- **Instructions to follow**
Lift out, unaltered, the lines of the material below between the line holding "Instruction: Open the Models beta section" and the line holding "The width and height of the screenshot is (980, 521).", counting both.

- **Task material**

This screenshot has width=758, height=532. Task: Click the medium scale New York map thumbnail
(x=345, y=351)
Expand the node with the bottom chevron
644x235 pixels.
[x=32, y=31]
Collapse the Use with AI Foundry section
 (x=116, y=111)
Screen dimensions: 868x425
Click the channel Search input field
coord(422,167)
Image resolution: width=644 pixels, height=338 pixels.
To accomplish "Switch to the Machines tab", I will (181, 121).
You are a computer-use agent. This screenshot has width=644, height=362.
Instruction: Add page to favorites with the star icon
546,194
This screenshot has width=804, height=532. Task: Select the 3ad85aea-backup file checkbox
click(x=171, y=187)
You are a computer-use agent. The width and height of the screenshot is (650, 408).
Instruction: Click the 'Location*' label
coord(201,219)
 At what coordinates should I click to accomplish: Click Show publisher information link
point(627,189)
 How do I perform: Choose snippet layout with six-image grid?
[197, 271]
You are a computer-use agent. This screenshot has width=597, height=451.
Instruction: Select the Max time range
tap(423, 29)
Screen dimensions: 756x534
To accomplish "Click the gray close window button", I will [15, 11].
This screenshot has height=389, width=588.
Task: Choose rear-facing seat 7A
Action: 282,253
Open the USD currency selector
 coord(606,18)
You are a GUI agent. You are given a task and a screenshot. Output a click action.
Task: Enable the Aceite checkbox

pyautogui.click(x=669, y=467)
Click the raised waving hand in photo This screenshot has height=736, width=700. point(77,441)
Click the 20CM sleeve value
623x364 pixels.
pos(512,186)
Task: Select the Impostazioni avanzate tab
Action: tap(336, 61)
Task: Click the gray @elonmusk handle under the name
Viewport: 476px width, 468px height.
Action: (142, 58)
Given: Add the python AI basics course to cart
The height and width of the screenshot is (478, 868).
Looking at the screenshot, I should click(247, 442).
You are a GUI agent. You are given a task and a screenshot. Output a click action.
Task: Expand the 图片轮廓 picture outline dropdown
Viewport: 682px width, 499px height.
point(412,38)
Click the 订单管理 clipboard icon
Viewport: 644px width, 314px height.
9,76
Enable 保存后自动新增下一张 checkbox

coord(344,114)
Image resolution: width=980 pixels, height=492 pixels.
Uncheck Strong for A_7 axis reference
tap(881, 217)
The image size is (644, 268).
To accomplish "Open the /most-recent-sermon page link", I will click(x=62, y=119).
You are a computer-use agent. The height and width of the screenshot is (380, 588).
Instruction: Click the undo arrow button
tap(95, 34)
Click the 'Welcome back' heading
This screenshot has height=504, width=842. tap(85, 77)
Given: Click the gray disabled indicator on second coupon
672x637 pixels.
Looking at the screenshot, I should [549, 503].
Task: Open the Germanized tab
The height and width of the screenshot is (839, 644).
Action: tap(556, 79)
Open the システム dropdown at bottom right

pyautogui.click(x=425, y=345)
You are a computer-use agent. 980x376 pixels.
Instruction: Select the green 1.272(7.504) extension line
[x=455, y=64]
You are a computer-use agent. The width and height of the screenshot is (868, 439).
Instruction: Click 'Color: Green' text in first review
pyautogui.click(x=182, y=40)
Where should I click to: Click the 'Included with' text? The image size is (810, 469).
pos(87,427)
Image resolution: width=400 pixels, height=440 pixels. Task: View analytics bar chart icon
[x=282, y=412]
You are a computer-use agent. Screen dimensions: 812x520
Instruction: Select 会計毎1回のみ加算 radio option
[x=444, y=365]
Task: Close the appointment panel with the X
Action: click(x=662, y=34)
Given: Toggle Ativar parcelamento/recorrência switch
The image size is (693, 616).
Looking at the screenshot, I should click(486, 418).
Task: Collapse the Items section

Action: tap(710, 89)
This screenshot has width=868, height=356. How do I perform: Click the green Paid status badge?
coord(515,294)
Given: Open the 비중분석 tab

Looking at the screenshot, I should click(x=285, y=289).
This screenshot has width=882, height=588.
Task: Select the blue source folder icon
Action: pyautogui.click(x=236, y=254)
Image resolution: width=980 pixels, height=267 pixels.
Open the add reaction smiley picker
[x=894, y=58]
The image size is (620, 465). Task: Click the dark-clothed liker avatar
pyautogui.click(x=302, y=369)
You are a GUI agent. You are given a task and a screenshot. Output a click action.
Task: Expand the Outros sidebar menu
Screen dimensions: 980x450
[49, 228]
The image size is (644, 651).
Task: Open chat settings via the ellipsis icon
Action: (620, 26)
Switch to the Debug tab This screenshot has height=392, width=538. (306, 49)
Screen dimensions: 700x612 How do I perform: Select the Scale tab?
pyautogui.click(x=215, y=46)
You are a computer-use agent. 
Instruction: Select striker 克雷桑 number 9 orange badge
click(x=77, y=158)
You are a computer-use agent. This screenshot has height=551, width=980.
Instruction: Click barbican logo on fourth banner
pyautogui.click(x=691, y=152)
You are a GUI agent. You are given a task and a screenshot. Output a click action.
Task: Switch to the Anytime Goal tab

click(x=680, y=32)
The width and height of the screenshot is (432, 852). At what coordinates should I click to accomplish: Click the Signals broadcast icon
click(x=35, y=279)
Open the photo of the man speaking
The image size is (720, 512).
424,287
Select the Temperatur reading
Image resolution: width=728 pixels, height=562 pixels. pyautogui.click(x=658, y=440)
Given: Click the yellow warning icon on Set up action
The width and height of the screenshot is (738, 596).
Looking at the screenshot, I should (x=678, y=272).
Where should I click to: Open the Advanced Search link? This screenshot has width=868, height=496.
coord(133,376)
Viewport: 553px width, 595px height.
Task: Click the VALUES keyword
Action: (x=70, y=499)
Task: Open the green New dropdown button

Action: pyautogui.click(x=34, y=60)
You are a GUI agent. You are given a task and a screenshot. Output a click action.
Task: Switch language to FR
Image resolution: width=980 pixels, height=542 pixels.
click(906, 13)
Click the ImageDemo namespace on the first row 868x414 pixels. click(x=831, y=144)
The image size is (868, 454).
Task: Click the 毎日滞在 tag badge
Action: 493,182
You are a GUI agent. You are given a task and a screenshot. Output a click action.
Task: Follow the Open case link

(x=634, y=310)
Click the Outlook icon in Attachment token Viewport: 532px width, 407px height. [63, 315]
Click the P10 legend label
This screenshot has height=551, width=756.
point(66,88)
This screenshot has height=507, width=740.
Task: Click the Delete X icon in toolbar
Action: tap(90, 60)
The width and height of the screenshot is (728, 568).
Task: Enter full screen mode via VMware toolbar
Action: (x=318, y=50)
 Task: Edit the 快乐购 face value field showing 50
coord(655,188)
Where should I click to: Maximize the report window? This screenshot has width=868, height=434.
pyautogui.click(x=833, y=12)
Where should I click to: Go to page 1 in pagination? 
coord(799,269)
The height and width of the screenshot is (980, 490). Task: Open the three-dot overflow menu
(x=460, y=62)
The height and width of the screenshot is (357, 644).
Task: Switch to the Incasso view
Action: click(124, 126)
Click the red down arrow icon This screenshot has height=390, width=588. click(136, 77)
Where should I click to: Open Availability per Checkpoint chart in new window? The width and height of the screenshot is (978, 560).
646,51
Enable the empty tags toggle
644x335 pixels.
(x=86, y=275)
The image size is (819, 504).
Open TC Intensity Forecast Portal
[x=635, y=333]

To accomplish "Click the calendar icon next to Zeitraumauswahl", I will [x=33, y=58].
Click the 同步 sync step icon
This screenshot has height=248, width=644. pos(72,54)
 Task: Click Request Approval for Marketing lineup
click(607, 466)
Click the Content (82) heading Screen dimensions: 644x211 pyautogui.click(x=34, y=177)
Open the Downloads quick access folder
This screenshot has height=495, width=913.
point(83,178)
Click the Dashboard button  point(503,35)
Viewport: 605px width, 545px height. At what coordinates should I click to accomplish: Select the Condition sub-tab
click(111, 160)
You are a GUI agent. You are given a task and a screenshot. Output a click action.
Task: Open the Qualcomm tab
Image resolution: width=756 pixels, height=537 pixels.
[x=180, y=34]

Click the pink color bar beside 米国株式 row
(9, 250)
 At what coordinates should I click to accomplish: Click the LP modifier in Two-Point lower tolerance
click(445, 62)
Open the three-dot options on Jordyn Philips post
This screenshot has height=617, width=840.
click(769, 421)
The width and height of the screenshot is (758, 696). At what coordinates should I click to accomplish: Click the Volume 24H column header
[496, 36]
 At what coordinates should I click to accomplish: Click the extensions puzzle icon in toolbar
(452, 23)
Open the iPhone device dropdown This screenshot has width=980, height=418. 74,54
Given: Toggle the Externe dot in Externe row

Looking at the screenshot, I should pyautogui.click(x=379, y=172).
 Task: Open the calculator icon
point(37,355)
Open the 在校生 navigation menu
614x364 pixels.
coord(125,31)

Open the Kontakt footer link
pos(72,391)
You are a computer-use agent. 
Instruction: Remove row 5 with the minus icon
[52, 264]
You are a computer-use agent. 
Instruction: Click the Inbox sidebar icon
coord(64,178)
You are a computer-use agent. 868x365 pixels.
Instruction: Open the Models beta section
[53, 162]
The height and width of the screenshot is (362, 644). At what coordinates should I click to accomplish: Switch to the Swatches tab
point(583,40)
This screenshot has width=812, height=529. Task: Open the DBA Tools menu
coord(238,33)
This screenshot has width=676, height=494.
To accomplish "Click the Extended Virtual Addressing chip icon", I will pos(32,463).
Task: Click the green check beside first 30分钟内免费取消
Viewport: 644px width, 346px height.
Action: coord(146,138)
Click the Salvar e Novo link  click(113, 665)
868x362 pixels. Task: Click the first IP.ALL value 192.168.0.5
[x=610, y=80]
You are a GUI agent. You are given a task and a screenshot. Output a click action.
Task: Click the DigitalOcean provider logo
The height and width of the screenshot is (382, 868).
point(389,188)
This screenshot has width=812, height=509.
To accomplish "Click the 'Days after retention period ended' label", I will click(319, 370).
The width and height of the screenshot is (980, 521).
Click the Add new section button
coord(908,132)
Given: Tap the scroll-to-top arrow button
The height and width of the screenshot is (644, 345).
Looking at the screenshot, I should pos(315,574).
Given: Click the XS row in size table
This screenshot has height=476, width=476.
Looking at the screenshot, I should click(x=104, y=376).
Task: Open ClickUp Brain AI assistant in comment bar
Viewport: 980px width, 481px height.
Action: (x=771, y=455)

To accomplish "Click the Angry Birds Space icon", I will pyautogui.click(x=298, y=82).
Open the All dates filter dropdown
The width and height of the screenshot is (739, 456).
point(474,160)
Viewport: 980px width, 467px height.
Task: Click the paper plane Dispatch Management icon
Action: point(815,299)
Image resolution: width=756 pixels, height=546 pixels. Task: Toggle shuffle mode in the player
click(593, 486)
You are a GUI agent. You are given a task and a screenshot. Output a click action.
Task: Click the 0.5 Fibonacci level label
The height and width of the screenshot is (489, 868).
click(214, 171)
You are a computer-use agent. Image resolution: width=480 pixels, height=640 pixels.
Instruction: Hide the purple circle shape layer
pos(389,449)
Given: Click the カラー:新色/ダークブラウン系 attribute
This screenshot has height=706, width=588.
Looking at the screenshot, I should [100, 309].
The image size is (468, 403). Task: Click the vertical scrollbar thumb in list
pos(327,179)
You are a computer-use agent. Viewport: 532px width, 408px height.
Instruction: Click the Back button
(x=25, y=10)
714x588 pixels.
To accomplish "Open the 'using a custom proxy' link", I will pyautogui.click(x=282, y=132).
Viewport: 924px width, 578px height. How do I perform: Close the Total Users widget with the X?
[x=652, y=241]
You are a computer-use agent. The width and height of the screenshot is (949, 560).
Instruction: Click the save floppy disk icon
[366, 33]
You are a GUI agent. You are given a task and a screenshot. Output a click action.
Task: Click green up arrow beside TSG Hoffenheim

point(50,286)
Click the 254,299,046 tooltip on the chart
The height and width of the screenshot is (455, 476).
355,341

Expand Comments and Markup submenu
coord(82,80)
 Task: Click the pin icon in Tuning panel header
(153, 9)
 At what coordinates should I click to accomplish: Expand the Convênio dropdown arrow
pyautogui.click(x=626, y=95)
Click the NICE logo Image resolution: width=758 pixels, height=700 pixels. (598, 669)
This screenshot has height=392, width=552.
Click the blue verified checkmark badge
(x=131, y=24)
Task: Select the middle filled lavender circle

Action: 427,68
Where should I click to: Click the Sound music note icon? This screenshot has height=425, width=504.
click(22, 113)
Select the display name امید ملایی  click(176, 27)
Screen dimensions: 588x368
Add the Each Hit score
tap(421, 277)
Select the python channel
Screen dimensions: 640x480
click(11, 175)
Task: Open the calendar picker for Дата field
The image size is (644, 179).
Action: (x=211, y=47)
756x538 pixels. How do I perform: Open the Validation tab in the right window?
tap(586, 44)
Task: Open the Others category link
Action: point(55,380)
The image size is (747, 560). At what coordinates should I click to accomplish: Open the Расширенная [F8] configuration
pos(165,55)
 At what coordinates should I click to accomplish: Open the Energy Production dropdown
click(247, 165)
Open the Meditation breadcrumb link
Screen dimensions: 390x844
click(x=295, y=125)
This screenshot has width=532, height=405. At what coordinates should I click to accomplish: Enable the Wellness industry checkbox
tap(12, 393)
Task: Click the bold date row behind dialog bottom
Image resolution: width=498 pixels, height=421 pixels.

- **Problem solution**
Instruction: Open the Models beta section
[53, 162]
The height and width of the screenshot is (362, 644). At what coordinates should I click to accomplish: Switch to the Swatches tab
point(583,40)
This screenshot has width=812, height=529. Task: Open the DBA Tools menu
coord(238,33)
This screenshot has width=676, height=494.
To accomplish "Click the Extended Virtual Addressing chip icon", I will pos(32,463).
Task: Click the green check beside first 30分钟内免费取消
Viewport: 644px width, 346px height.
Action: coord(146,138)
Click the Salvar e Novo link  click(113, 665)
868x362 pixels. Task: Click the first IP.ALL value 192.168.0.5
[x=610, y=80]
You are a GUI agent. You are given a task and a screenshot. Output a click action.
Task: Click the DigitalOcean provider logo
The height and width of the screenshot is (382, 868).
point(389,188)
This screenshot has width=812, height=509.
To accomplish "Click the 'Days after retention period ended' label", I will click(319, 370).
The width and height of the screenshot is (980, 521).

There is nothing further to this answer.